_RECORDED DATA_.
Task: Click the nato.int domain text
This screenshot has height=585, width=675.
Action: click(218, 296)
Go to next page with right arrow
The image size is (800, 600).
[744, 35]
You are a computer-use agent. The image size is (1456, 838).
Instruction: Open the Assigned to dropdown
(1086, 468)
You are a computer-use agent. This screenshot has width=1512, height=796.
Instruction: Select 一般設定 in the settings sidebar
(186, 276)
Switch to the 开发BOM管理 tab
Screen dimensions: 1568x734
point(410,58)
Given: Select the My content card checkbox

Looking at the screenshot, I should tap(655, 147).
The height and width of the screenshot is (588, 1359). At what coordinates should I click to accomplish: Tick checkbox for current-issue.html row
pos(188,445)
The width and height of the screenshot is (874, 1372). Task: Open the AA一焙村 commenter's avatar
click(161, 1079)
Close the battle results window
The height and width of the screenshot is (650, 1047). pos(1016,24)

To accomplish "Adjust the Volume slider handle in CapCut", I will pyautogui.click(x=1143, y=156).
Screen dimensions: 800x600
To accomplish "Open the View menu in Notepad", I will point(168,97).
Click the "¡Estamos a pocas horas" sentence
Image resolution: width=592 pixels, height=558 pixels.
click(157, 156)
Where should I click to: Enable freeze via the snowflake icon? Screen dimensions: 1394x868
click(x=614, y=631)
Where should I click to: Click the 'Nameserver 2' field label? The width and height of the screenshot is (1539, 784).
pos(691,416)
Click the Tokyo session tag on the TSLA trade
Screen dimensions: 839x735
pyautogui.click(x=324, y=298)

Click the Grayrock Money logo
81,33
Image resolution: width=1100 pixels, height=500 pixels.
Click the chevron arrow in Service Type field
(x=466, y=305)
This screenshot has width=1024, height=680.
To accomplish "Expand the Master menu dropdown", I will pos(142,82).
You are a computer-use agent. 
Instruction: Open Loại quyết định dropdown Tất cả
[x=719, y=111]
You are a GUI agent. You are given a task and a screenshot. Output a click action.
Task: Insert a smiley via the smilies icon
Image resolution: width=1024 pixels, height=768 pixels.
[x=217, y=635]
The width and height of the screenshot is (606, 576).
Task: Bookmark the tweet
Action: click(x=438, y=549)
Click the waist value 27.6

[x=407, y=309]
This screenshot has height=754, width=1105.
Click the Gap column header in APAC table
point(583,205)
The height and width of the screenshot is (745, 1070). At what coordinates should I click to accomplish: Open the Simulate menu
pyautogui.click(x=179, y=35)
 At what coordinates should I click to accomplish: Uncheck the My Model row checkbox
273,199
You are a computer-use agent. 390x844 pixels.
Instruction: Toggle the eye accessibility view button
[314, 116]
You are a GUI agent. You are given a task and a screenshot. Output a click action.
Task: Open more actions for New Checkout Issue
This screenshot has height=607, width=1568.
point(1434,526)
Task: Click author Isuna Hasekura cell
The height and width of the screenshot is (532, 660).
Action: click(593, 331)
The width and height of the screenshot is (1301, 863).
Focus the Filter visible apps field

_EXERCISE OBJECTIVE_. Reproduce the data word for word, from its first line up to and including the line containing "will pyautogui.click(x=1143, y=156).".

_FULL OUTPUT_.
Task: Click the nato.int domain text
This screenshot has height=585, width=675.
Action: click(218, 296)
Go to next page with right arrow
The image size is (800, 600).
[744, 35]
You are a computer-use agent. The image size is (1456, 838).
Instruction: Open the Assigned to dropdown
(1086, 468)
You are a computer-use agent. This screenshot has width=1512, height=796.
Instruction: Select 一般設定 in the settings sidebar
(186, 276)
Switch to the 开发BOM管理 tab
Screen dimensions: 1568x734
point(410,58)
Given: Select the My content card checkbox

Looking at the screenshot, I should tap(655, 147).
The height and width of the screenshot is (588, 1359). At what coordinates should I click to accomplish: Tick checkbox for current-issue.html row
pos(188,445)
The width and height of the screenshot is (874, 1372). Task: Open the AA一焙村 commenter's avatar
click(161, 1079)
Close the battle results window
The height and width of the screenshot is (650, 1047). pos(1016,24)

To accomplish "Adjust the Volume slider handle in CapCut", I will pyautogui.click(x=1143, y=156).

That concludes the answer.